Netica Application

Netica Application is a comprehensive tool for working with Bayesian belief nets and decision nets (influence diagrams).  It can build, learn, modify, transform and store nets, as well as answer queries or find optimal solutions using its powerful inference engine.  This version has many new features and many more are currently under development.

Netica can also work on a Mac.  More Info

Click here for new features.

  Features:                                            

 Compiles Bayes nets into junction trees of cliques for fast probabilistic reasoning.

 Can learn probabilistic relations from data (including EM and gradient descent learning).

 Generates presentation quality graphics which can be transferred to other documents, including SVG graphics.

 Allows the entry of probabilistic relations by equation, with an extensive built-in library of probabilistic functions and other mathematical functions.  The equations can be deterministic or probabilistic, and for discrete or continuous variables.

 Provides easy graphical editing of Bayes nets and influence diagrams, including:

Cutting and pasting of nodes and nets without losing their probabilistic relations.

Many ways of displaying nodes (bar graphs, meters, etc.)

Links with bends to keep complex diagrams orderly.

Allows entering comments to document each node, keeps track of author, when changed, etc.

Unlimited levels of undo/redo.

Can create and work with sets of nodes including color-coding nodes.

Comment windows for nodes, links and states.

Dynamic scrolling and mouse wheel supported everywhere.

 Can find optimal decisions for sequential decision problems (i.e. later decisions are dependent on the results of earlier ones).

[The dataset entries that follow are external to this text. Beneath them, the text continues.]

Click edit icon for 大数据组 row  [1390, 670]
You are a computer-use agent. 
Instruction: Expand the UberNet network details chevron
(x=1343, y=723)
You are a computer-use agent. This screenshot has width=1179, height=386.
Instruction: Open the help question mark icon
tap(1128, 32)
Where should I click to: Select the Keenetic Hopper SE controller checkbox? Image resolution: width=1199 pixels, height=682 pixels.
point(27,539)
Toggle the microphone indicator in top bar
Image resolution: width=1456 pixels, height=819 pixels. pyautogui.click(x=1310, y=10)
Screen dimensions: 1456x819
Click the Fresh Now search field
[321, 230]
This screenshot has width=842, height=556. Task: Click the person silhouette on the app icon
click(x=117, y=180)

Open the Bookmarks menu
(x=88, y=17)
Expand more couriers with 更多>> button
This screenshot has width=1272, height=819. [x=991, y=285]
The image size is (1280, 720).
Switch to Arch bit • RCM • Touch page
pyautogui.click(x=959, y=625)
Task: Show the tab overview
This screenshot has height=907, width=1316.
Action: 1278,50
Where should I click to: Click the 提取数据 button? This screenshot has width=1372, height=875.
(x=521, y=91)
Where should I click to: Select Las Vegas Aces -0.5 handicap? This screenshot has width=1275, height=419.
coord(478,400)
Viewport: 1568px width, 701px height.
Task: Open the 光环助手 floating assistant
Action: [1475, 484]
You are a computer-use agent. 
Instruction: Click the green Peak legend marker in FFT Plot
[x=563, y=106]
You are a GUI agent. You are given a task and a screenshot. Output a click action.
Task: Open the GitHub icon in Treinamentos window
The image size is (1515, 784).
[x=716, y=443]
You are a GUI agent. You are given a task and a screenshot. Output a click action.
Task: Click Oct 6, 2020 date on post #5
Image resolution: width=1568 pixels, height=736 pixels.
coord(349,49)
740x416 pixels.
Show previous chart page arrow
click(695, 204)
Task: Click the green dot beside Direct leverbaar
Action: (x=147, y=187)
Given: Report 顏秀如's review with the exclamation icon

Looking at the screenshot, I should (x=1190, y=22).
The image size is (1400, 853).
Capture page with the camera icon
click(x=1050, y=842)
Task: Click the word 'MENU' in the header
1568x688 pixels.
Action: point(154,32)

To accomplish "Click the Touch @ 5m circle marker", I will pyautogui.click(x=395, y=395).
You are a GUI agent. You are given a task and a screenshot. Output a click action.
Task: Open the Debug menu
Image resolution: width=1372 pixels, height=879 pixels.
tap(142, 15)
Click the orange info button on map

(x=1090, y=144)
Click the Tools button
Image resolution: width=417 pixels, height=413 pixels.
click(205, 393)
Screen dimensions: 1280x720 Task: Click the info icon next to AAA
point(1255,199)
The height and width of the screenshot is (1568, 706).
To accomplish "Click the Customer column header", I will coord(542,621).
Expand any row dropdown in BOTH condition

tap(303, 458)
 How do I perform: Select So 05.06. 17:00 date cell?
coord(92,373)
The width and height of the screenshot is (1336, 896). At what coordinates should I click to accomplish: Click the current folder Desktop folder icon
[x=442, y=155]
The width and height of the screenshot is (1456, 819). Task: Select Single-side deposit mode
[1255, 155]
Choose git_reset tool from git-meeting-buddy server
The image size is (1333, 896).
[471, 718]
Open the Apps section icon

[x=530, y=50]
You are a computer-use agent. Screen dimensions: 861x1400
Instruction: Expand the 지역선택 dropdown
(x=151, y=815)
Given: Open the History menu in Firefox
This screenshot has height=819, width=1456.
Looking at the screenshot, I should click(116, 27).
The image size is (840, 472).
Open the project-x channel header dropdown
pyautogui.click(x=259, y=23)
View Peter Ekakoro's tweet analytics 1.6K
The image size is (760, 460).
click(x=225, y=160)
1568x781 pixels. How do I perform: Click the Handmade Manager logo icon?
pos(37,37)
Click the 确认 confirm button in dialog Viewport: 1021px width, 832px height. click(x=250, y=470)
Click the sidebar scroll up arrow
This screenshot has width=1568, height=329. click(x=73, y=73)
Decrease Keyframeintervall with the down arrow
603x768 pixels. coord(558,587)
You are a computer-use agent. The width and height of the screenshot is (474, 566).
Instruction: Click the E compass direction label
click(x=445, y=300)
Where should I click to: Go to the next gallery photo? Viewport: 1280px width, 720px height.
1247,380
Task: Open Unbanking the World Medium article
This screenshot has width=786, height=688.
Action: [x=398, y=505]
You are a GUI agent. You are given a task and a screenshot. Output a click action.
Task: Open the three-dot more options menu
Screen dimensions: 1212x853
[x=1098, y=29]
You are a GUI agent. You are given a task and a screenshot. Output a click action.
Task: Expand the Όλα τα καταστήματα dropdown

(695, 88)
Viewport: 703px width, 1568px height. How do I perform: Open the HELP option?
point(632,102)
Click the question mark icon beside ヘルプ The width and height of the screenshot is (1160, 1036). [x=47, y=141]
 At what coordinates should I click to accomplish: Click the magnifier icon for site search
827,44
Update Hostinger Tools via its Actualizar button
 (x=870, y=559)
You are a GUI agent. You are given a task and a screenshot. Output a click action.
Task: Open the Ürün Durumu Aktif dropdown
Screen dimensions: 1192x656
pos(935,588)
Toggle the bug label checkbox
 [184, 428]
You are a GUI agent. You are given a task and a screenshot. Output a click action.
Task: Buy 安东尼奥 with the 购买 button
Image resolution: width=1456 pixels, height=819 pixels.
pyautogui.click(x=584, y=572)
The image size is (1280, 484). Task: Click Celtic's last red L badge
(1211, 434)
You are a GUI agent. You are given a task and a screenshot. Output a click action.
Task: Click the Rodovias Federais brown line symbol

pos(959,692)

 Can test the performance of a Bayes net using a file of cases.  Netica will print out a confusion matrix, error rate, logarithmic and quadratic (Brier) scoring rule results, calibration table and surprise indexes for each node desired.

 Can do utility-free sensitivity analysis.

 Can reverse individual links and “sum out” nodes of influence diagrams or belief nets, for model exploration and refinement.

 Supports disconnected links, which makes possible libraries of probabilistic relationships.

 Has facilities to enter and update individual cases, store them in their own files, and apply them to other Bayes nets.

 Has facilities for the easy discretization of continuous variables.

 Has no built-in limits on the size or complexity of nets, so they are limited only by available memory.

 Can work hand-in-hand with the Netica API Programmer’s Library.

 Can directly connect with a database or Excel spreadsheet for learning, reading cases, testing a net, etc.

 Has binary .neta format for faster and smaller files (text-based .dne files still have complete support).

 Can obfuscate nets, and can work with encrypted Bayes nets, to protect your intellectual property.

 Can automatically read in a case, compile the Bayes net when it is read from disk, and has auto-discretization, based on case files.